Dec 29th, 2011
One more time, gold is a commodity.
It is not magic, ever-rising-value metal. It was never going to not drop as a tradeable element.
Someone tell both Ron Paul and Glenn Beck to shut up for a minute and consider just how much damage their fear-mongering has likely caused. Think about it. Using convenient alarmism, they elevated the paranoia and distrust of our "fiat currency" to heights previously only seen in John Birch Society meetings. And people reacted.
How many Americans liquidated other, more stable assets to put it all into gold? How many people bought gold in September of this year and are now being wiped out?
Go to MoneyWeek. Here's what the situation looks like over the last month.
David Frum has his own chart from MoneyWeek (it's interactive and you should go check it out). He is seriously appalled:
"The price of gold dropped $31 an ounce yesterday. Gold has dropped $400 since the summer. Gold still shows gains over one year ago. And of course people who bought gold at the prices that prevailed before 2008 can claim profits of 50% or better on their investment. (NB: The best returns have flowed to large-scale investors who eschewed physical gold in favor of futures. And as always, coins are for suckers.)

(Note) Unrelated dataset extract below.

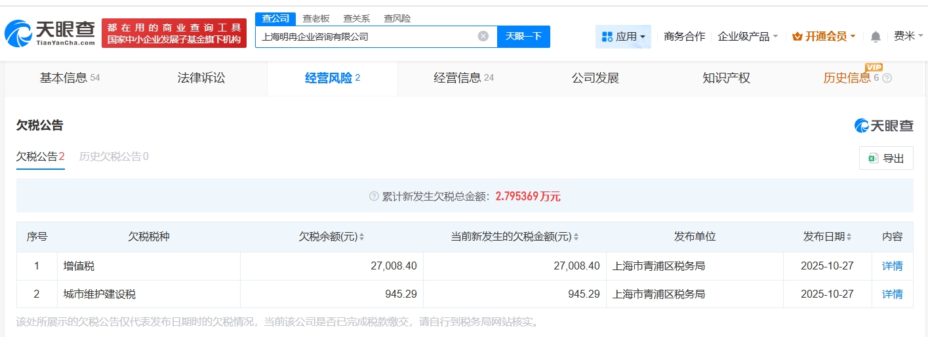
Task: Open the notification bell
Action: pos(876,37)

Further declines look likely. Gold sales have plunged in India, the world’s largest market for gold jewelry. The rupee has steeply declined against the dollar, raising the cost of gold to Indian customers. Traders are speculating that India’s gold imports could tumble by possibly half.
Gold is a uniquely strange asset, because so many people in the gold market buy gold as a matter of ideology and identity. Cocoa, copper, or cotton trade as commodities. Gold trades as a way to make a statement. That’s simply not a sensible way to invest. A great many Americans are paying a steep price – and may pay a much steeper price yet – for allowing hucksters and ideologues to sway their economic judgment."